なぜ、スラスラ言えるか?それは、夫との日常生活のなかで、何度も何度も口に出してきた表現だからです。

で、こういうスラスラ言える表現の応用形で、たとえば以下のような表現ならスラッと出てきます。

・What do you want to do about it?(それについてどうしたいの?)
・Do you have any problems?(なんか問題ある?)
・What did you guys do today?(今日はみんなで何したの?)

こうやって、すでにスラスラ言える表現を部分的に差し替えて応用できれば、言える範囲がどんどん広がっていきます。

だから、「あなたが一度も練習したことがないことを、いきなり英語でスラスラ言えるようになることは、絶対にありません」とは言いましたが、厳密に言えば、新しいジャンルになるたびにまた完全にゼロからやり直し・・・ではありません。

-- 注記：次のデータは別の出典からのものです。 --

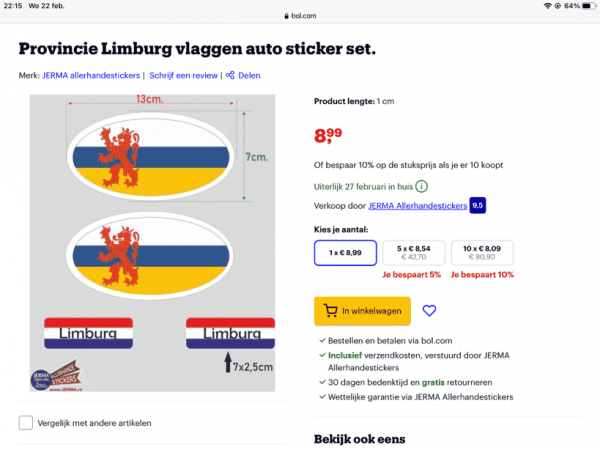Open 'Schrijf een review' link
This screenshot has height=450, width=600.
coord(184,74)
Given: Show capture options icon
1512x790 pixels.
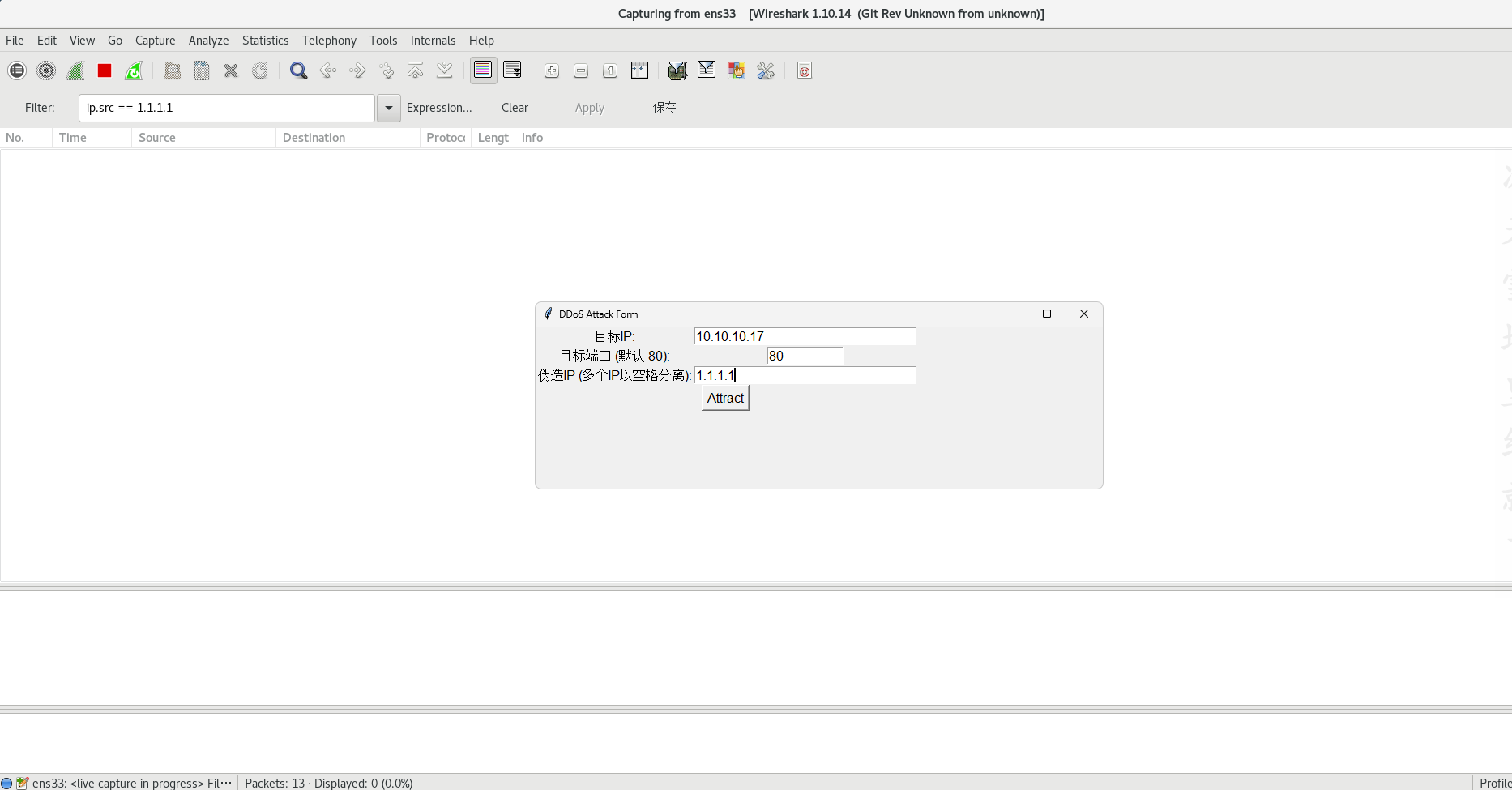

すでにスラスラ言える文型・表現を応用すれば、どんどん言える範囲は広がりますよ。


シミュレーションをして練習しよう

というわけで、お仕事で英語が必要な方は、

「こういうことを伝える必要がある」
「こういう質問をされる可能性がある」
「もしかしたら、この話題も出るかもしれない」

という状況をできるだけ具体的に想定し、対応できるように練習をしましょう。お仕事で英語を使わない方は、今後、どんな場面で誰と英語を話したいか、その状況を想定して練習してください。

ChatGPTを使えば、文を作るのは簡単です。あとは、自分の口を動かしてスラスラ言えるように何度も練習するだけ。どんな話題でも、何の準備もせず、スラスラ話せるようになる勉強法なんて、ないのですから。

では、今日は以上です!最後までお読みいただき、ありがとうございました。